December 9, 2018
Sr. Phyllis Jaszkowiak
This weekend we celebrate the feast of Our Lady of Guadalupe. Mary appears in 1531 to Juan Diego a poor peasant, oppressed by the conquerors, and is told to go tell the Bishop to build a church here in this place.
First Juan Diego has to find his voice and be ready to stand firm in what Mary asked of him and that it was not an illusion or dreaming. Second, Juan has to convince the Bishop of what the Bishop should do. Mary helps out by putting her image on Juan’s cloak. The image we see is an image of an indigenous, pregnant woman, and a woman who is strong, kind, loving and encouraging to Juan and all the poor of this world, to stand up, speak truthfully of their experiences, and not be afraid.

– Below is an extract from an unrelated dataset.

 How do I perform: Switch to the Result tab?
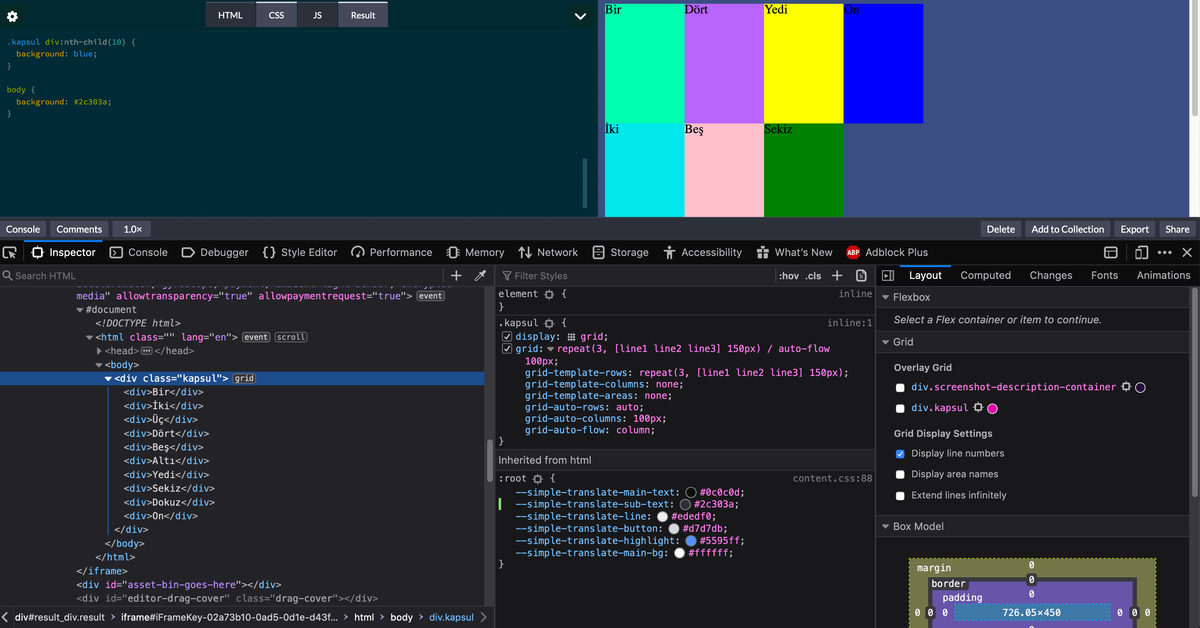pos(362,15)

Mary has appeared to poor, oppressed, powerless people at different times in history, to let them know they are loved and valued. They are worthy people and they bring a message of peace, justice and healing to their and our world. She has appeared at least 200 or more times in different places and at different times. She always brings a message of hope, love, peace, justice and healing. She appeared at LaVang in Vietnam, at Knock in Ireland, in Rwanda in Africa, and in lots of other places, all during times of great suffering of the people due to war, famine, hatred or genocide.
When Mary appeared at Lourdes, France, in 1858, to a poor peasant girl, she brought God’s healing love to everyone. Those who go to Lourdes all say they are healed in some way, physically, emotionally, spiritually. They leave rejuvenated by the healing they received. Mary is saying that health care is for everyone, poor and rich alike.
When Mary appeared at Fatima, Portugal, in 1917, to poor children, she brought a message of peace to our world. She asked us to pray for peace and to work for peace and justice in a world torn apart by the 1st World War.
Our Lady of Guadalupe dressed, not in aristocratic European clothes, but in the clothes of the conquered and the poor, brings a message that native people are full human beings worthy of respect, equality, compassion and love. Mary is saying that we are all equal and we are all connected to one another. There is no division because of race, nationality, culture, gender or wealth, we are all one. We are all different and we are all one.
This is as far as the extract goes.